[Start of Given entries]

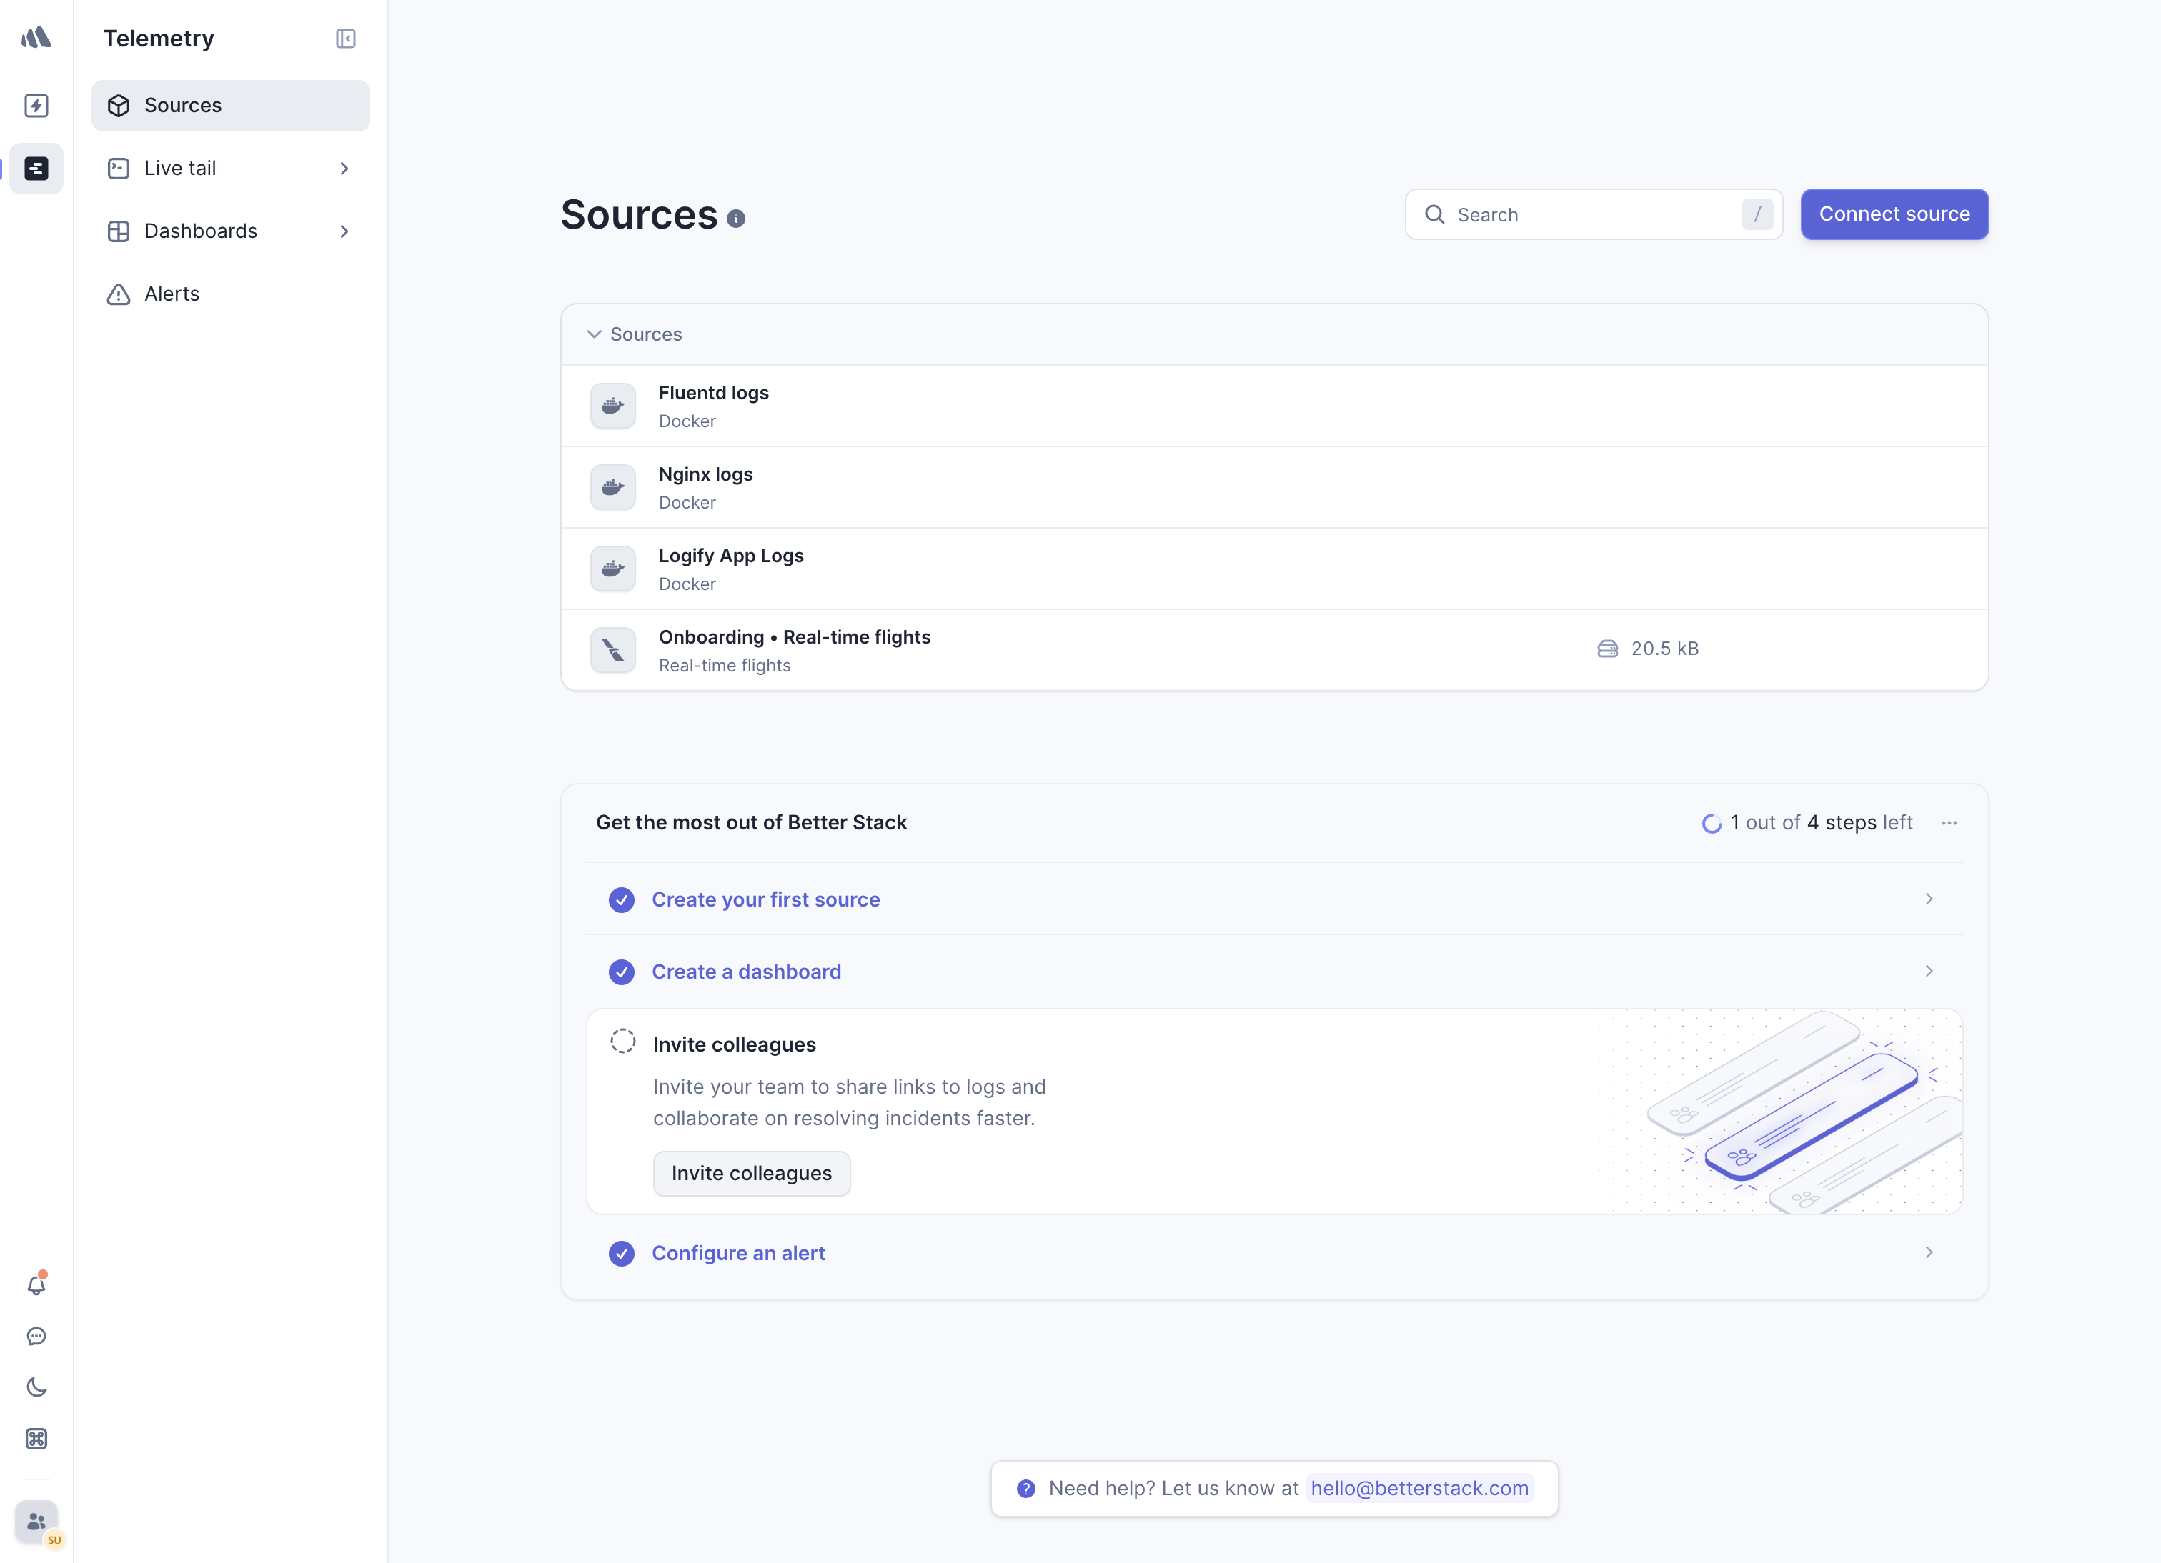Click the Better Stack logo icon top-left
Image resolution: width=2161 pixels, height=1563 pixels.
36,38
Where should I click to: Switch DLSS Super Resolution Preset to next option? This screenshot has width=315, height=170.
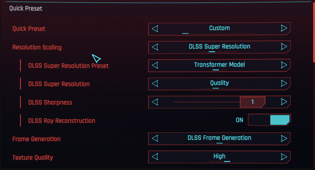[x=284, y=65]
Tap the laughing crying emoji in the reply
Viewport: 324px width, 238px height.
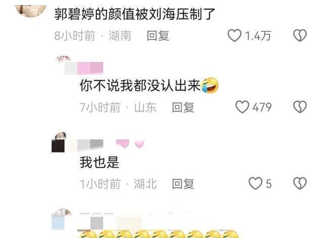tap(210, 85)
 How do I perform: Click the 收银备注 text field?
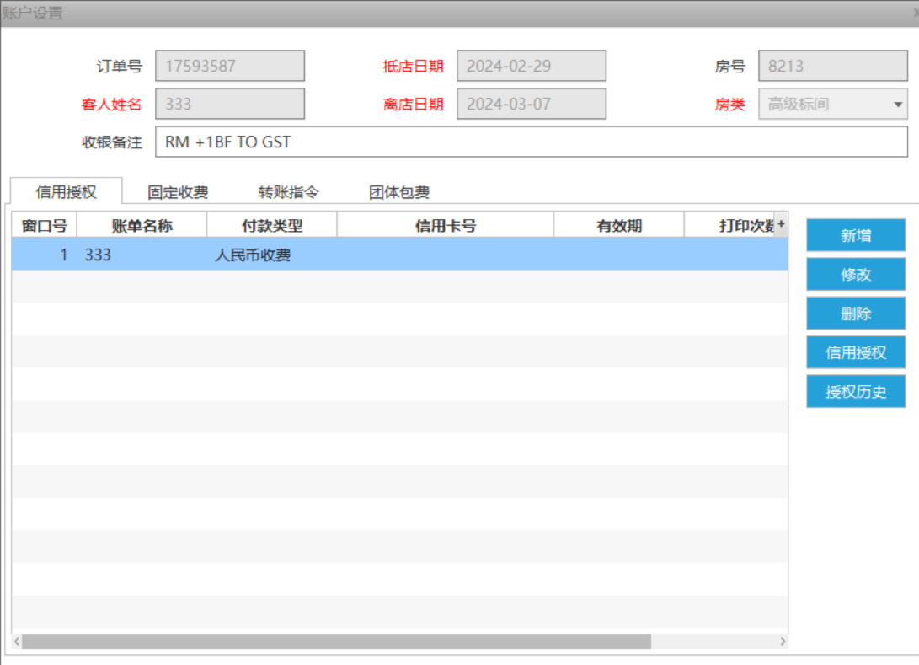[x=531, y=142]
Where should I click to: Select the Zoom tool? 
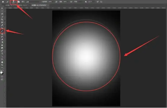2,65
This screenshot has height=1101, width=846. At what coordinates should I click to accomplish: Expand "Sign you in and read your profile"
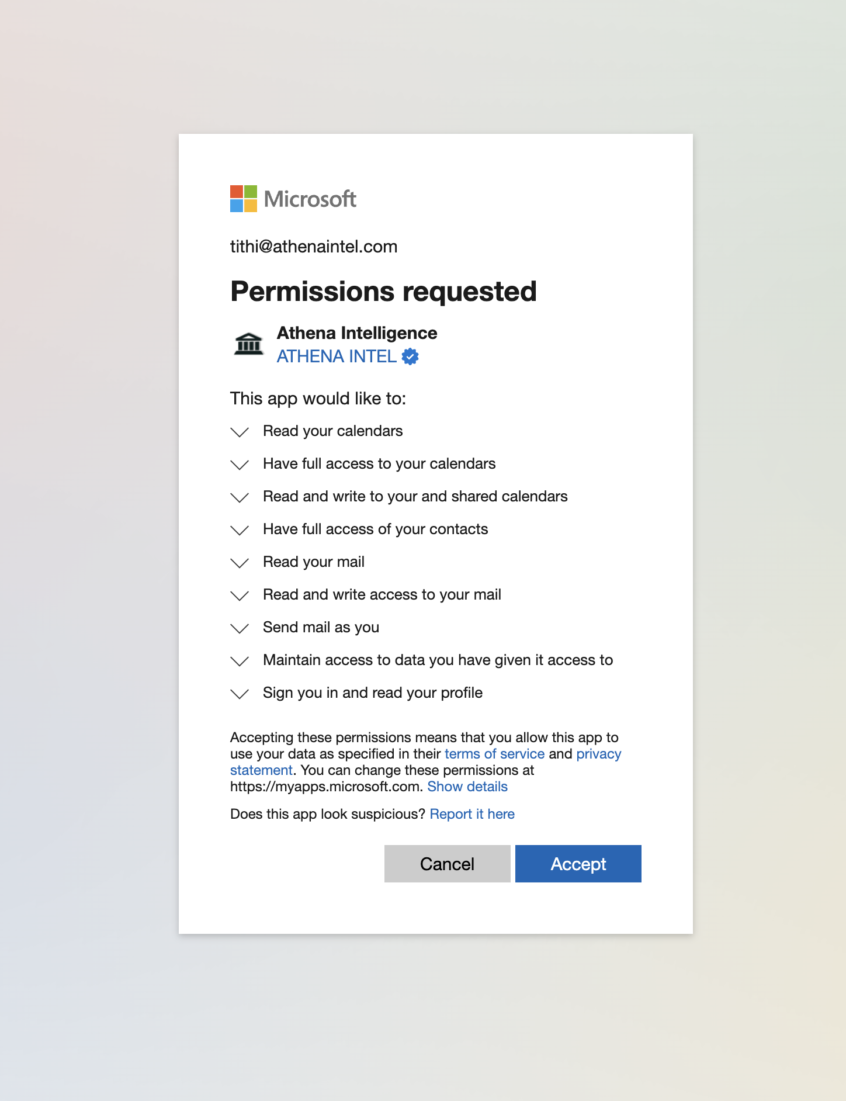(x=240, y=694)
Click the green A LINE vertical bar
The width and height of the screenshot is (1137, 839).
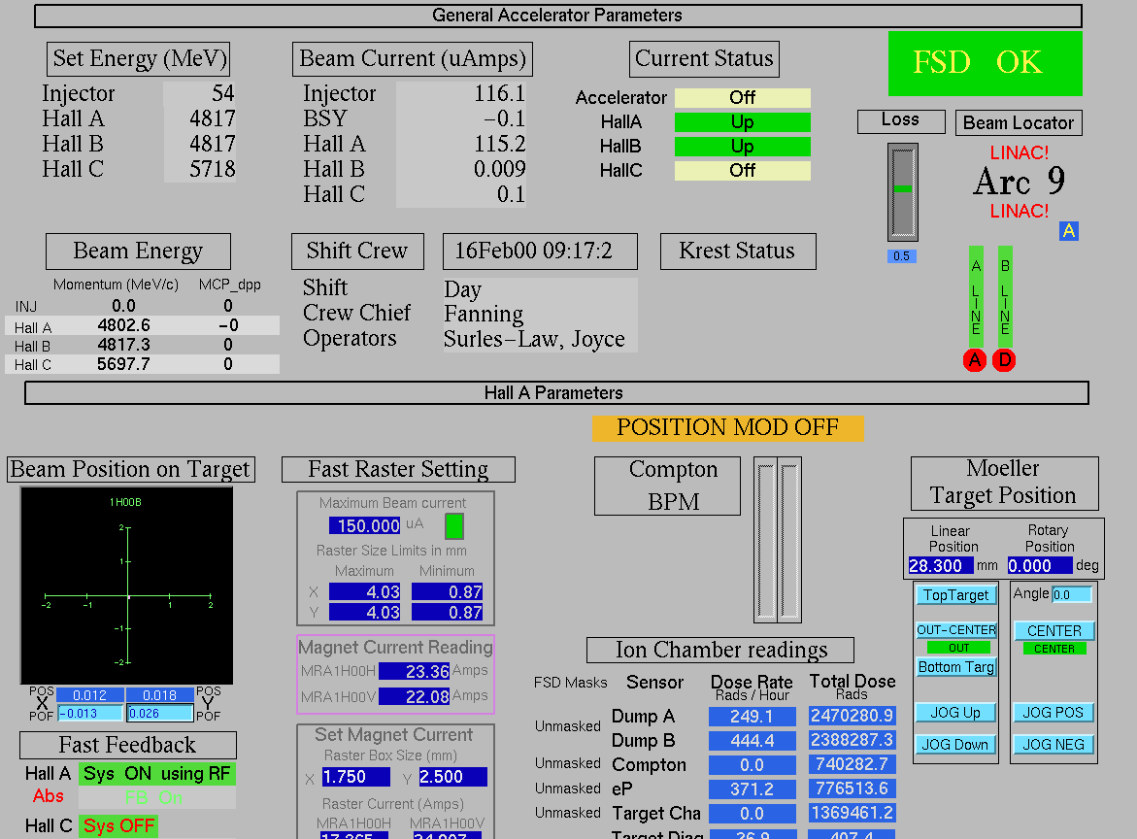[976, 296]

[End of Given entries]

Short exercise:
Convert the lines from the one containing "Click the green A LINE vertical bar" through the end of the records, inclusive, into a Markdown table with columns Row and Text. Skip blank lines and omit the pictures.

Problem solution:
| Row | Text |
|---|---|
| 1 | Click the green A LINE vertical bar |
| 2 | The width and height of the screenshot is (1137, 839). |
| 3 | [976, 296] |